World Series of Poker
- Bracelet: 1
- Money finishes: 23
- Highest WSOP Main Event finish: 20th, 2014

World Poker Tour
- Title: 1
- Final table: 1
- Money finishes: 3

European Poker Tour
- Titles: 8
- Final tables: 17
- Money finishes: 29

= Dan Smith (poker player) =

American poker player (born 1989)

Dan Smith (born February 23, 1989, in Manalapan Township, New Jersey) is an American professional poker player. He now resides in Las Vegas, Nevada. Smith has won many titles during his poker career, including a World Poker Tour title, a World Series of Poker bracelet and a championship event at the Aussie Millions.

==Poker==

Dan Smith started playing online poker at the age of 16, before actually reaching the legal gambling age in the US. He is a former chess player who got into college on a chess scholarship, but he decided to stop his studies in 2007 (at 18 years old) to pursue a full-time poker career.

Smith's first cash and victory was in 2008, when he won the Heartland Poker Tour Main Event at Turning Stone Resort & Casino in New York for $101,960. In June 2014, he won the Bellagio Super High Roller $100,000 buy-in event with a grand prize of $2,044,766, his biggest cash up to that point. He has over 74 cashes in live poker tournaments and has won over $55,000,000.
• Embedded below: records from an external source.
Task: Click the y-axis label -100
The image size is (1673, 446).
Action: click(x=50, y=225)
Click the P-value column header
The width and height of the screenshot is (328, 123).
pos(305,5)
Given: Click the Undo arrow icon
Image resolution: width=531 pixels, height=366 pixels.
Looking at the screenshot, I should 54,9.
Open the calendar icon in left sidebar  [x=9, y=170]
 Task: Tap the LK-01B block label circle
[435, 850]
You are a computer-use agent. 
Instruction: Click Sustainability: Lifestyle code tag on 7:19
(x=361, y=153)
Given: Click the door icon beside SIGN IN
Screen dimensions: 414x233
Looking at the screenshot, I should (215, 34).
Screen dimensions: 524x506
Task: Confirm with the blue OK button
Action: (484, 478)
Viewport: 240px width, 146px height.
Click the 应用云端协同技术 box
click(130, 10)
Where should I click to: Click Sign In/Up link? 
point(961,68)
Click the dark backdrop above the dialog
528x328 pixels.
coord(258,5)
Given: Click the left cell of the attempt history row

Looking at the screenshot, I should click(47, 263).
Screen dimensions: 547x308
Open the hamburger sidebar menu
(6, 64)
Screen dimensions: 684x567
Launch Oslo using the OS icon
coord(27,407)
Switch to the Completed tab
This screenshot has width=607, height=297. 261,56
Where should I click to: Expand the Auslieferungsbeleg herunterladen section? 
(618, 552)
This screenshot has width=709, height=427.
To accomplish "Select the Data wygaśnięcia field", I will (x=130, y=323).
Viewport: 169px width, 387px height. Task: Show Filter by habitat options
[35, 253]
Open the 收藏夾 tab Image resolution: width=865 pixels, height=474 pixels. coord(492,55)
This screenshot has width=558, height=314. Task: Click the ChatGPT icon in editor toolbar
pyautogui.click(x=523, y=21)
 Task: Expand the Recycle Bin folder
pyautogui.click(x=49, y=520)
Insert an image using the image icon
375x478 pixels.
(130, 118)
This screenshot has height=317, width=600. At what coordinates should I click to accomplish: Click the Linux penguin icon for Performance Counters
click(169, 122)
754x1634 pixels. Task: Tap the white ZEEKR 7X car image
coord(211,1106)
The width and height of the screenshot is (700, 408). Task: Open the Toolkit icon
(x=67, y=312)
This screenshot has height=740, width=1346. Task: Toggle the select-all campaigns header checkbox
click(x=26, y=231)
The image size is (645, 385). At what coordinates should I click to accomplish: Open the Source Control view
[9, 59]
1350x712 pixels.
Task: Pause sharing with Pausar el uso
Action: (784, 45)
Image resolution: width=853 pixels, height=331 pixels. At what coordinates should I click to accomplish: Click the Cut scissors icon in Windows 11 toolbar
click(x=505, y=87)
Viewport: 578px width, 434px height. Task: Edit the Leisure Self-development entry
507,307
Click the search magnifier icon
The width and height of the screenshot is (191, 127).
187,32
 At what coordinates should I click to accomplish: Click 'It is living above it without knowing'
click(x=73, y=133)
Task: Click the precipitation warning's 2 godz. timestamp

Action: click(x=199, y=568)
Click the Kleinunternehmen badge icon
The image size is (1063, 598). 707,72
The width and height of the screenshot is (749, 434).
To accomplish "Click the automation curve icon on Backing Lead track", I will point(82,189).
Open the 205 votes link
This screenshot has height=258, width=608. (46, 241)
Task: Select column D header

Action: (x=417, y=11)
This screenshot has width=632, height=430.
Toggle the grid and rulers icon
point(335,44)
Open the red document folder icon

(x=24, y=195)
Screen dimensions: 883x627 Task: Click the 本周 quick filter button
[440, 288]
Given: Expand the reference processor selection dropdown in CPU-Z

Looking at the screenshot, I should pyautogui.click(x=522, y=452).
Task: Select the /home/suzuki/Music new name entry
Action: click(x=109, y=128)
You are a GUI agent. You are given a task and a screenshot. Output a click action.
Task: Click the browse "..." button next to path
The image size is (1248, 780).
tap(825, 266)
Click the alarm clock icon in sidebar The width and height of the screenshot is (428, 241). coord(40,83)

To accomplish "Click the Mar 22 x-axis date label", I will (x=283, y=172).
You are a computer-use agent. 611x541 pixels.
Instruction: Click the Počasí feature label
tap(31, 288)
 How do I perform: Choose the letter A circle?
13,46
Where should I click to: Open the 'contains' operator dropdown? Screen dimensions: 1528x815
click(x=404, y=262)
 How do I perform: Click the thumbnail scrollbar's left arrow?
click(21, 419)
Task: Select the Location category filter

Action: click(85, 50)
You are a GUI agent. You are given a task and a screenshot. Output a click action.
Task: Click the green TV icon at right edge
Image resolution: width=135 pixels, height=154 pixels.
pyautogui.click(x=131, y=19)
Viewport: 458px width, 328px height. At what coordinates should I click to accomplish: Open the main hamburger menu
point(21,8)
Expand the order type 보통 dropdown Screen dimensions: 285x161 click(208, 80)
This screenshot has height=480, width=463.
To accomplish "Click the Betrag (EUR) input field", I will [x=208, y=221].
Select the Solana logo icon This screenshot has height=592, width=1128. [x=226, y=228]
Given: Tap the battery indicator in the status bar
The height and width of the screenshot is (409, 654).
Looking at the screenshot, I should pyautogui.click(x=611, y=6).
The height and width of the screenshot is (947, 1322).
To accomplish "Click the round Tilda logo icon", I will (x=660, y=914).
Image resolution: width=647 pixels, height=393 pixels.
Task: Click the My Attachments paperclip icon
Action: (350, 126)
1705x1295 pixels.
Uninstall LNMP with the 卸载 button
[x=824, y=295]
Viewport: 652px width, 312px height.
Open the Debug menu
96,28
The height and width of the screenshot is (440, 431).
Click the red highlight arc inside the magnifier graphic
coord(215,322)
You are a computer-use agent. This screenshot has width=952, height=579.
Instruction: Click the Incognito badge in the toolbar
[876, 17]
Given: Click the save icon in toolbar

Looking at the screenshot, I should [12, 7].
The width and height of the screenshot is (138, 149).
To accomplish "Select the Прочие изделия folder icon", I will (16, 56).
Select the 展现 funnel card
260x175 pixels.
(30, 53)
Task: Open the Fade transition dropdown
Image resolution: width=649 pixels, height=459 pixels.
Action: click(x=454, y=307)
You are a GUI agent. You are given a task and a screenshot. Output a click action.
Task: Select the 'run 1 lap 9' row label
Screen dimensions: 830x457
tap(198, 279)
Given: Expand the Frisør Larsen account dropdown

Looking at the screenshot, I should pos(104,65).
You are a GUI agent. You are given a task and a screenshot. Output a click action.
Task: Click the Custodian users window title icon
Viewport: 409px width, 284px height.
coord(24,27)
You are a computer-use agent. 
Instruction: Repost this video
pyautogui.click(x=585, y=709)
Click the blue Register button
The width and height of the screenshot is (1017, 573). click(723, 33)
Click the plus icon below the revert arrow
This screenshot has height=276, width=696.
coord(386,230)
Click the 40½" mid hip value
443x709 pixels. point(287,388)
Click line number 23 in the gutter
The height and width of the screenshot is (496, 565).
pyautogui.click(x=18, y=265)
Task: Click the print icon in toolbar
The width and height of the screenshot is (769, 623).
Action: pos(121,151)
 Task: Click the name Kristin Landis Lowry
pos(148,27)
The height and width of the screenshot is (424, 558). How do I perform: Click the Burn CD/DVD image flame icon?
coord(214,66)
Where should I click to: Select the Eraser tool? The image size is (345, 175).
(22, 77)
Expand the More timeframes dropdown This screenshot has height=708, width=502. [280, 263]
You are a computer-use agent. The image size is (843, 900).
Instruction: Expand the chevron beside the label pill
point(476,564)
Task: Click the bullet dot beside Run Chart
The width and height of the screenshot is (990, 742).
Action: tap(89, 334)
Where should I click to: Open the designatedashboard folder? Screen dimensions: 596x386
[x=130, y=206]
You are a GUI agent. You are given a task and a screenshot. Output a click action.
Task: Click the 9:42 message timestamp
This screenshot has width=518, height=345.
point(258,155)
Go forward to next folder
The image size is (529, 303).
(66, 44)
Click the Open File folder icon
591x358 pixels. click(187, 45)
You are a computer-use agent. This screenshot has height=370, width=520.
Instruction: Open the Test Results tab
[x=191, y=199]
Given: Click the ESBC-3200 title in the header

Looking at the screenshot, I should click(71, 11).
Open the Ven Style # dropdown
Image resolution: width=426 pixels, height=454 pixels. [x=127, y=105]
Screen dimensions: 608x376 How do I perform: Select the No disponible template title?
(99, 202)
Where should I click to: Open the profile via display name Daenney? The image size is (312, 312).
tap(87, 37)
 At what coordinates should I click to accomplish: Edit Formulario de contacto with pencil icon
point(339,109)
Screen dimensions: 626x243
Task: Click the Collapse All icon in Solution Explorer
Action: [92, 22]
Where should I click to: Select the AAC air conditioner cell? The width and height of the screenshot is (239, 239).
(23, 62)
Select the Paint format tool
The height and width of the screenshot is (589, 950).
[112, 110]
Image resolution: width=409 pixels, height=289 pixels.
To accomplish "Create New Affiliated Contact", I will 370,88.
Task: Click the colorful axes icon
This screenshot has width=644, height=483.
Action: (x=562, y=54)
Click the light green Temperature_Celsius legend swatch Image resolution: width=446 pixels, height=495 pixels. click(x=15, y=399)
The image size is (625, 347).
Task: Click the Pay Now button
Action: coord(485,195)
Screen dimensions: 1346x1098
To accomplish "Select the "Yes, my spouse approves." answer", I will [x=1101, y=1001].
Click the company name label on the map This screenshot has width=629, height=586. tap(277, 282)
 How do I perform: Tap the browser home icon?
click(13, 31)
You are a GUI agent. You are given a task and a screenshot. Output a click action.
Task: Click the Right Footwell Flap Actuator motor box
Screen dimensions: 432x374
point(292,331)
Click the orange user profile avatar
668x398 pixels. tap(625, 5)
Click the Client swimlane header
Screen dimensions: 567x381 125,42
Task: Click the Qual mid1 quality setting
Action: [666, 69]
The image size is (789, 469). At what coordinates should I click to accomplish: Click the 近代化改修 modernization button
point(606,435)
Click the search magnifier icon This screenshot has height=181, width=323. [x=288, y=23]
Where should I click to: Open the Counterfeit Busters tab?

The year 2012 was the turning point of Smith's career. He started the year by winning Aussie Millions 100k Challenge event for $1,012,000 AUD. He went on a tear in April at the EPT Monte Carlo Series. In a span of five days, he won three separate €5000 events for a combined €520,980.

In August of that year, Smith captured the €962,925 first-place prize of the Season 9 EPT Barcelona €50,000 Super High Roller.

Smith has had multiple strong showings during the WSOP; in 2015, he finished third in the $10,000 PLO for $369,564 and in 2014, he finished 20th in the $10,000 Main Event for $286,900.
In 2012, Smith finished seventh in the Partouche Poker tour for €178,496

All in all, Smith won six tournaments in 2012 and eventually won the 2012 GPI POY and finished runner up in the Card Player POY to Greg Merson as well as runner up in the Bluff Poy to Marvin Rettenmaier

In December 2013, Smith took down the WPT Doyle Brunson Five Diamond World Poker Classic for $1,161,135.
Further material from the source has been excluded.